APPEAL from a judgment of the Superior Court of the City and County of San Francisco. Sylvain J. Lazarus, Judge. Affirmed.

John D. Harloe and Joseph A. Brown for Appellants.

John J. O'Toole, City Attorney, and John F. Moran, Deputy City Attorney, for Respondent.


Action for damages to real property. Plaintiffs appeal from a judgment for the defendant city rendered by the court sitting without a jury.

Plaintiffs' house and property are situated on the northeast corner of the intersection of Kirkwood Avenue and Mendell Street, facing Kirkwood Avenue. The house and lot immediately adjacent on the northwest were owned by Thomas T. Shoaf and were occupied by Mrs. Margaret MacArtney, his daughter. Mendell Street was graded and paved in 1917 but no paving was laid in the intersection as Kirkwood was unimproved. In 1930, pursuant to a request of Mr. Shoaf, the city excavated and graded a temporary roadway twelve feet wide on Kirkwood Avenue easterly from Mendell Street. The cut was from five to ten feet deep with sloping sides. Water seeped from the upper side of the cut and pipes were laid to carry it off. These pipes were removed when the intersection was paved.

-- Instruction A --
Answer these questions from the San Francisco appeal excerpt:
(i) Which attorneys appeared for the respondent?
(ii) In what year was Mendell Street graded and paved?
(iii) How wide was the temporary roadway the city excavated on Kirkwood Avenue in 1930?
-- Instruction B --
Continue the San Francisco appeal excerpt, starting with the sentence that follows its final line.

-- Supplied data --

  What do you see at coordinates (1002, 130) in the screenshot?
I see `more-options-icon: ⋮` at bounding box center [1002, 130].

==

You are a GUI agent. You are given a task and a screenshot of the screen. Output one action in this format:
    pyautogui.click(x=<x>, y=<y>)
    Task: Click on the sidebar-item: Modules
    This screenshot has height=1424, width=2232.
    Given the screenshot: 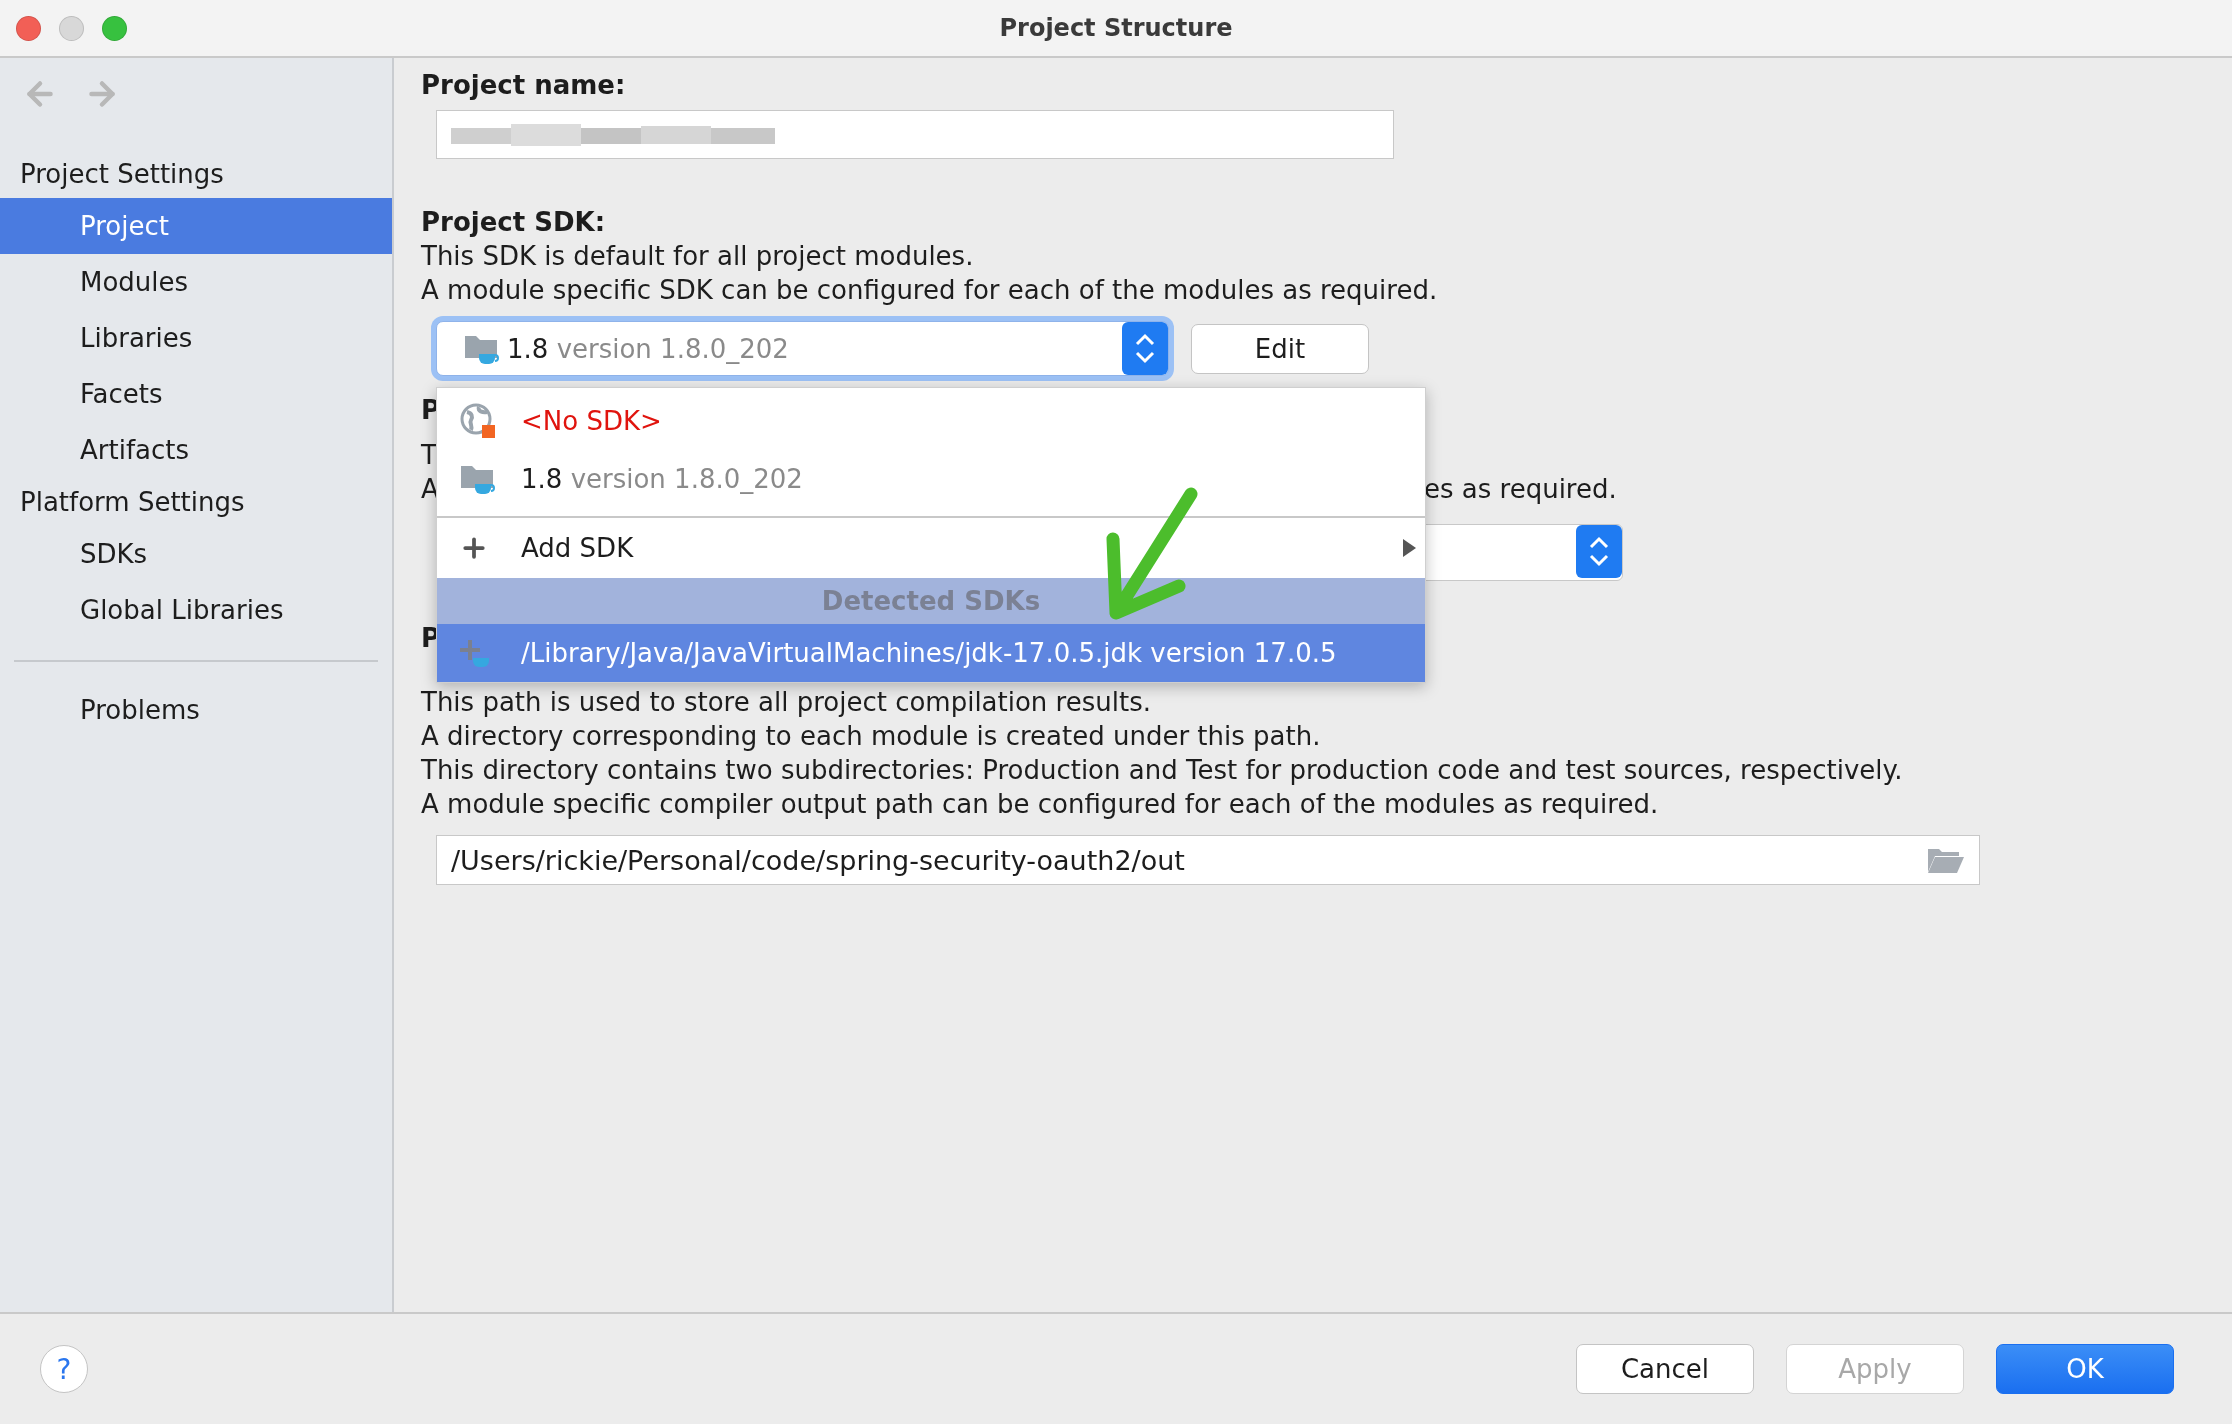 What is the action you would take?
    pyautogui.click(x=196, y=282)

-- Output A --
(i) John J. O'Toole, City Attorney, and John F. Moran, Deputy City Attorney.
(ii) 1917.
(iii) Twelve feet.

-- Output B --
In February, 1940, ten years after the excavation, there was a series of heavy rain storms. After one of these storms a section of the hill slid into the Kirkwood and Mendell intersection and plaintiffs' house was destroyed. Plaintiffs presented a claim to the city but payment thereof was refused. They then brought suit, claiming the excavation and grading of Kirkwood removed the lateral support of the hill, and this, coupled with the subsequent removal of the drain pipes, was the proximate cause of the slide.

Before proceeding it should be noted that the maps show commencing on the north, Newhall, Mendell, Lane and Keith Streets run from east to west and that they are crossed by Innes, Jerrold, Kirkwood, La Salle and McKinnon, which run from north to south.

Mendell Street, from Jerrold Avenue to Kirkwood Avenue, was graded, curbed and paved in 1917, and from Kirkwood Avenue to La Salle Street said Mendell Street was graded, curbed and paved in 1918. At the time of the grading, curbing and paving of Mendell Street, as above set forth, the intersection of Mendell Street and Kirkwood was not done.

At the time of the grading, paving and curbing of said Mendell Street in front of plaintiff's property, said property was, by reason thereof, left eight or ten feet above the grade line of said Mendell Street, and at the time of the grading, curbing and paving, plaintiffs and their predecessors in interest were notified to, and did, shore up their property by the erection of a good and substantial concrete bulkhead.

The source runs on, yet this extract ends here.